Instructions to follow:
Would you copy the full listing that follows without changing a thing?
* * * * * * * * *
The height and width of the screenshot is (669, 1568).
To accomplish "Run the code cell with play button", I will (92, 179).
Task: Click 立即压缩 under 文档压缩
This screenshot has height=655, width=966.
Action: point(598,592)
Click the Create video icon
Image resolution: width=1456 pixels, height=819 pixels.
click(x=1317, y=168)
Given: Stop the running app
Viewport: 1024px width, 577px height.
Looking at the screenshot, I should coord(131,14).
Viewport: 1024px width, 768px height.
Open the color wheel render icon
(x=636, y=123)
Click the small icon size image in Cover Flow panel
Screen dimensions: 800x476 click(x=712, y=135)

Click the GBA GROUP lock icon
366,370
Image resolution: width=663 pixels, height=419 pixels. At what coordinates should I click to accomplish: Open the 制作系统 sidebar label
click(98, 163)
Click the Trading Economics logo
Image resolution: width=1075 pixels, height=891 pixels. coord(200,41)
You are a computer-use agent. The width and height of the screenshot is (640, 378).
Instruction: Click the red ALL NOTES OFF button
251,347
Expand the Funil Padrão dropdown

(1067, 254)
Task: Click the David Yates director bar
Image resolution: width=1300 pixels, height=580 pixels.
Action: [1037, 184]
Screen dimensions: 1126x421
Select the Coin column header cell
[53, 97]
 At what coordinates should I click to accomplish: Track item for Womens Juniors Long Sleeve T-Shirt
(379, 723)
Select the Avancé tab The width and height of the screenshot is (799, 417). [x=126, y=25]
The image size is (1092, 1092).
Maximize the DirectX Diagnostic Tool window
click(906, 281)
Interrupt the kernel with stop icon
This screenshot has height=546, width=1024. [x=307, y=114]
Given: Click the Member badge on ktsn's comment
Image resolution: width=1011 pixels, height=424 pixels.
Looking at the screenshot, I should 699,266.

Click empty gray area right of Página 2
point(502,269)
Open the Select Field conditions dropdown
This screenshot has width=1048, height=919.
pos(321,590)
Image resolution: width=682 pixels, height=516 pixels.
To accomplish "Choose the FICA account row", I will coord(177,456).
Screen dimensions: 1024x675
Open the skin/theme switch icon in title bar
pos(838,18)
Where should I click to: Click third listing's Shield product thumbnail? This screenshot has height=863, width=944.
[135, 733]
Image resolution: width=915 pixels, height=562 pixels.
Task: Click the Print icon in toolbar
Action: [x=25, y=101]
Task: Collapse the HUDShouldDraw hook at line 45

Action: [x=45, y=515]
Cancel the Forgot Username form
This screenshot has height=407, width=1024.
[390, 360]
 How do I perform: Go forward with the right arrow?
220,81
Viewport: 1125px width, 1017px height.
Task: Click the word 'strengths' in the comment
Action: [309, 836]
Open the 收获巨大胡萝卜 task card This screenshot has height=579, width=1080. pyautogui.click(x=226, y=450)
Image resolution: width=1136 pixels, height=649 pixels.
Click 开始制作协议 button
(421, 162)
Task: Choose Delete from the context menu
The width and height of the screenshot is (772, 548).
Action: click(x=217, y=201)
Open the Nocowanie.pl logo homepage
* * * * * * * * *
Problem solution:
The height and width of the screenshot is (669, 1568).
To accomplish "Run the code cell with play button", I will (92, 179).
Task: Click 立即压缩 under 文档压缩
This screenshot has height=655, width=966.
Action: point(598,592)
Click the Create video icon
Image resolution: width=1456 pixels, height=819 pixels.
click(x=1317, y=168)
Given: Stop the running app
Viewport: 1024px width, 577px height.
Looking at the screenshot, I should coord(131,14).
Viewport: 1024px width, 768px height.
Open the color wheel render icon
(x=636, y=123)
Click the small icon size image in Cover Flow panel
Screen dimensions: 800x476 click(x=712, y=135)

Click the GBA GROUP lock icon
366,370
Image resolution: width=663 pixels, height=419 pixels. At what coordinates should I click to accomplish: Open the 制作系统 sidebar label
click(98, 163)
Click the Trading Economics logo
Image resolution: width=1075 pixels, height=891 pixels. coord(200,41)
You are a computer-use agent. The width and height of the screenshot is (640, 378).
Instruction: Click the red ALL NOTES OFF button
251,347
Expand the Funil Padrão dropdown

(1067, 254)
Task: Click the David Yates director bar
Image resolution: width=1300 pixels, height=580 pixels.
Action: [1037, 184]
Screen dimensions: 1126x421
Select the Coin column header cell
[53, 97]
 At what coordinates should I click to accomplish: Track item for Womens Juniors Long Sleeve T-Shirt
(379, 723)
Select the Avancé tab The width and height of the screenshot is (799, 417). [x=126, y=25]
The image size is (1092, 1092).
Maximize the DirectX Diagnostic Tool window
click(906, 281)
Interrupt the kernel with stop icon
This screenshot has height=546, width=1024. [x=307, y=114]
Given: Click the Member badge on ktsn's comment
Image resolution: width=1011 pixels, height=424 pixels.
Looking at the screenshot, I should 699,266.

Click empty gray area right of Página 2
point(502,269)
Open the Select Field conditions dropdown
This screenshot has width=1048, height=919.
pos(321,590)
Image resolution: width=682 pixels, height=516 pixels.
To accomplish "Choose the FICA account row", I will coord(177,456).
Screen dimensions: 1024x675
Open the skin/theme switch icon in title bar
pos(838,18)
Where should I click to: Click third listing's Shield product thumbnail? This screenshot has height=863, width=944.
[135, 733]
Image resolution: width=915 pixels, height=562 pixels.
Task: Click the Print icon in toolbar
Action: [x=25, y=101]
Task: Collapse the HUDShouldDraw hook at line 45

Action: [x=45, y=515]
Cancel the Forgot Username form
This screenshot has height=407, width=1024.
[390, 360]
 How do I perform: Go forward with the right arrow?
220,81
Viewport: 1125px width, 1017px height.
Task: Click the word 'strengths' in the comment
Action: [309, 836]
Open the 收获巨大胡萝卜 task card This screenshot has height=579, width=1080. pyautogui.click(x=226, y=450)
Image resolution: width=1136 pixels, height=649 pixels.
Click 开始制作协议 button
(421, 162)
Task: Choose Delete from the context menu
The width and height of the screenshot is (772, 548).
Action: click(x=217, y=201)
Open the Nocowanie.pl logo homepage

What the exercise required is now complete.